Thursday is back-to-work day for tens of thousands of Minnesotans whose livelihoods and service to this state were disrupted by the longest state government shutdown in U.S. history. Their sacrifice was unfair and unwarranted, and cannot end soon enough.
We wish the shutdown's end could evoke good feeling among all Minnesotans. But there's little reason to celebrate the deal struck by DFL Gov. Mark Dayton and Republican legislative majorities to set a budget for 2012-13 and end the shutdown. It's a short-term fix that leaves the state on shaky fiscal ground -- and ought to compel concerted efforts in the next 18 months to find more cost-effective ways to do public work.
The bills Dayton signed Wednesday better meet this state's needs than did the smaller Republican-backed budget he vetoed in May. But the new budget is propped up by $1.4 billion in one-time measures that heap debt on schools and all but guarantee deficits in future years.
Small-government conservatives defend these bills as a way to force more spending restraint in 2013 and beyond. We'd describe them as unprecedented and irresponsible.
Never before has Minnesota borrowed against a future state revenue stream to pay for government operations, at high interest costs to boot. The tax bill Dayton signed Wednesday pulls $640 million in future tobacco lawsuit proceeds into the next two years' accounts. The upshot in the future will be lower general-fund revenues, larger debt-service obligations and higher interest costs, in part because Wall Street bond houses are bound to scorn what is, in essence, deficit spending.
Almost as ill-advised is a $700 million delay in school payments, forcing many districts to borrow operating funds. Minnesota has "shifted" the timing of school payments before, and has restored the regular payment schedule years later. A shift can be justified near the end of a biennium, when tax increases or spending cuts cannot act quickly enough to balance the books. But employing an emergency tactic at the start of a biennium is a marker of poor management, and using the delay's one-time savings to pay for ongoing expenses compounds the error.
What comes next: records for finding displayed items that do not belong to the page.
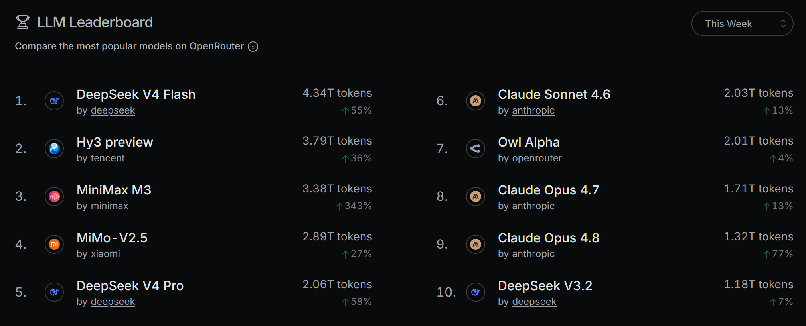Screen dimensions: 806x326
Task: Open the This Week time range dropdown
Action: pyautogui.click(x=742, y=24)

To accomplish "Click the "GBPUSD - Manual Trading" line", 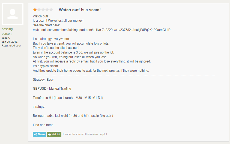I will (52, 89).
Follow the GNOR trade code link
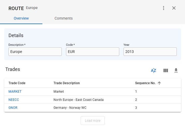The height and width of the screenshot is (126, 185). click(13, 108)
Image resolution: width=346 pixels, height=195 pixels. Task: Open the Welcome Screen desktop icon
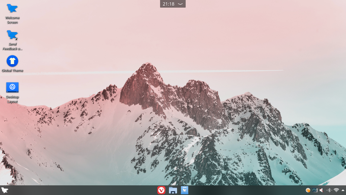tap(12, 9)
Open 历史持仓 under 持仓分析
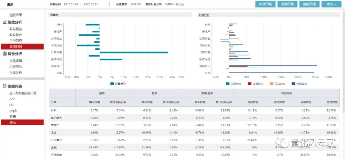The width and height of the screenshot is (345, 158). [16, 67]
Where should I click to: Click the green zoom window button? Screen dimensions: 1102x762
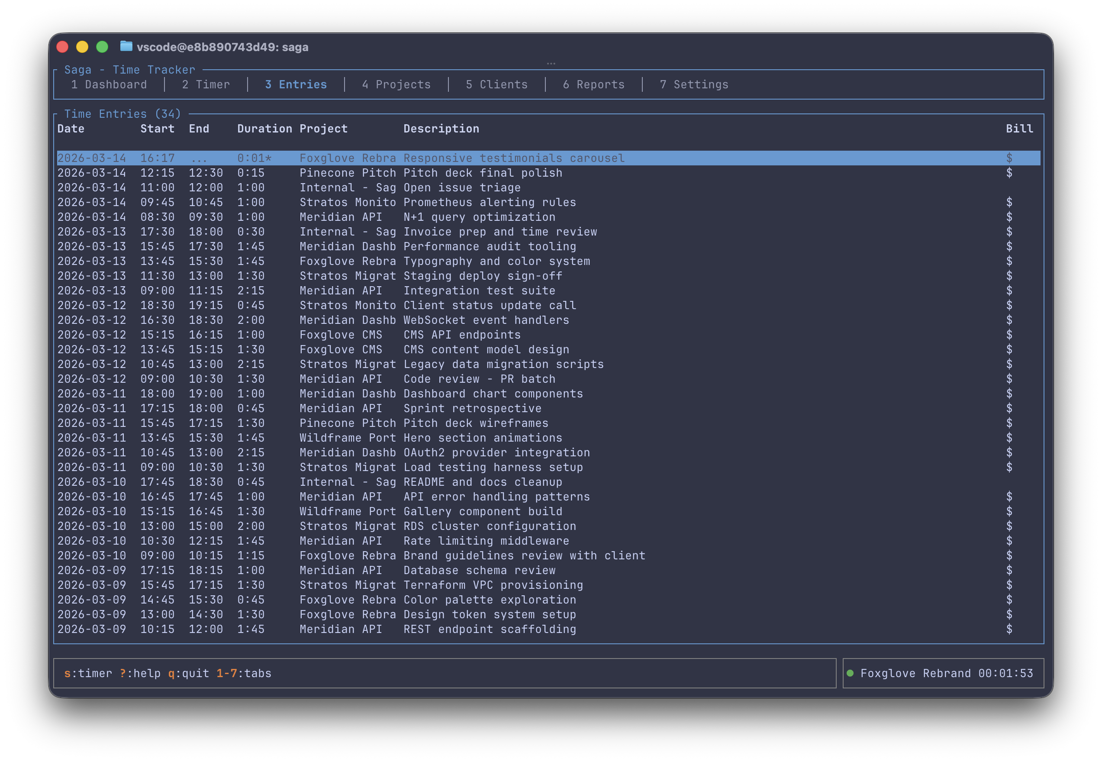[102, 47]
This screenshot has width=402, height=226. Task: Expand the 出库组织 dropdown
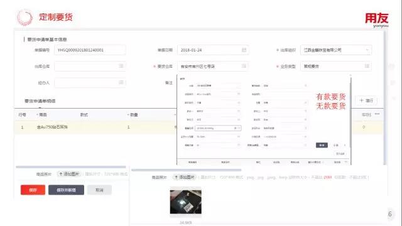(x=367, y=50)
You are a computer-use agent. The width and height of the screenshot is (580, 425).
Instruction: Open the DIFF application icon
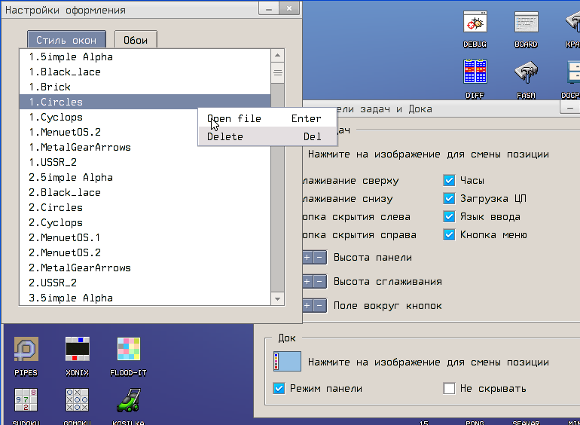475,74

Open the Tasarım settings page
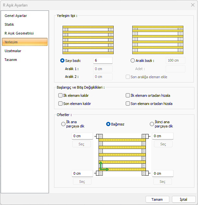pyautogui.click(x=11, y=60)
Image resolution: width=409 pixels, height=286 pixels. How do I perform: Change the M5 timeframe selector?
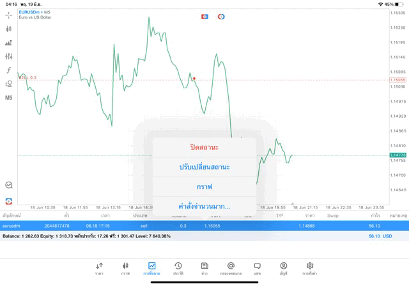[8, 98]
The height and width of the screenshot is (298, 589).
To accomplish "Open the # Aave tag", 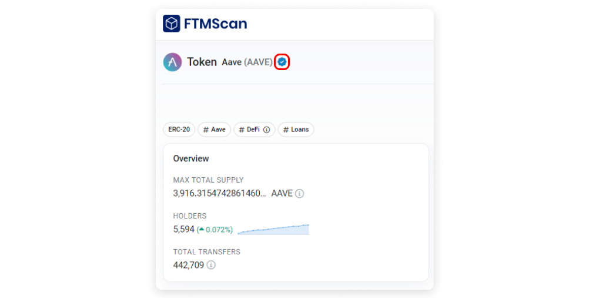I will 214,130.
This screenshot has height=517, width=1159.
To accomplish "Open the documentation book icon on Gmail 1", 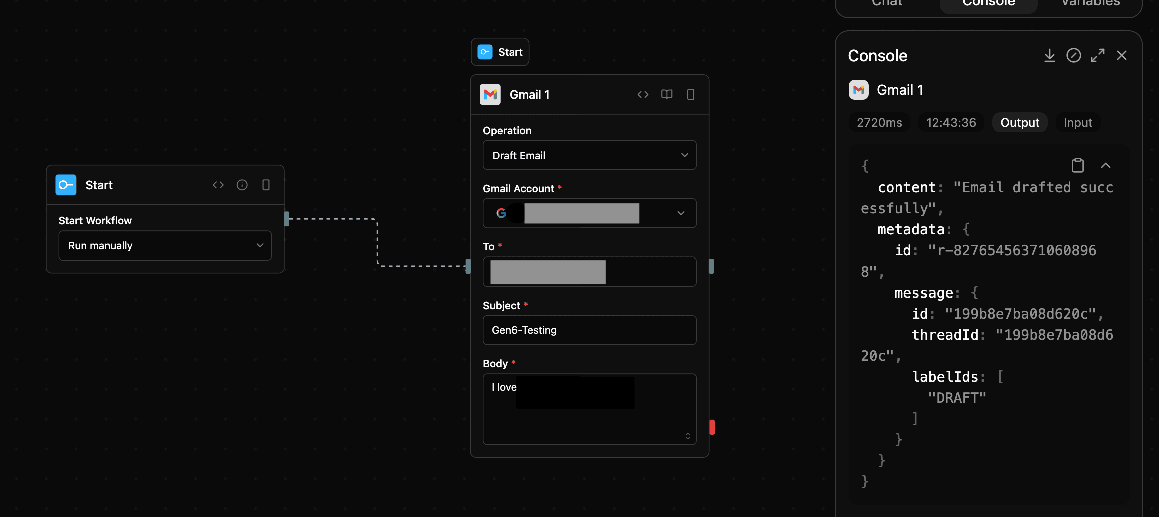I will 667,94.
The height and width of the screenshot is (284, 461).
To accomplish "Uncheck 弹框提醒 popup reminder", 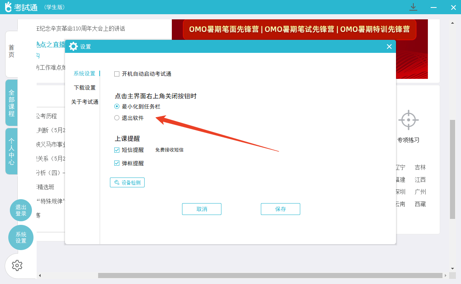I will (x=116, y=163).
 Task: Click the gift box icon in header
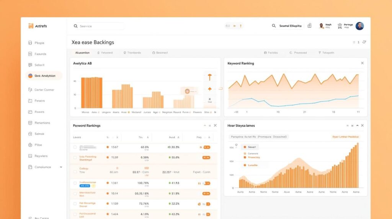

This much fiscal gimmickry in 2012-13 -- on the heels of a similarly squishy budget in 2010-11 -- reveals an inability to find a sturdier bridge between the Capitol's DFLers and Republicans on the rightful size and role of state government, and the advisability of higher taxes.
Republicans wanted a state budget no larger than the one authorized by the 2007 and 2009 Legislatures, even though existing state obligations were forecast to cost $5 billion more. But the GOP product was vetoed because it was loaded with harsh consequences -- a fact Republicans seemed to tacitly acknowledge when they offered the school shift and tobacco borrowing on June 30 to underwrite $1.4 billion more in spending. Dayton initially refused their offer, holding out for higher taxes, then accepted it in the face of a lengthening shutdown one week ago today.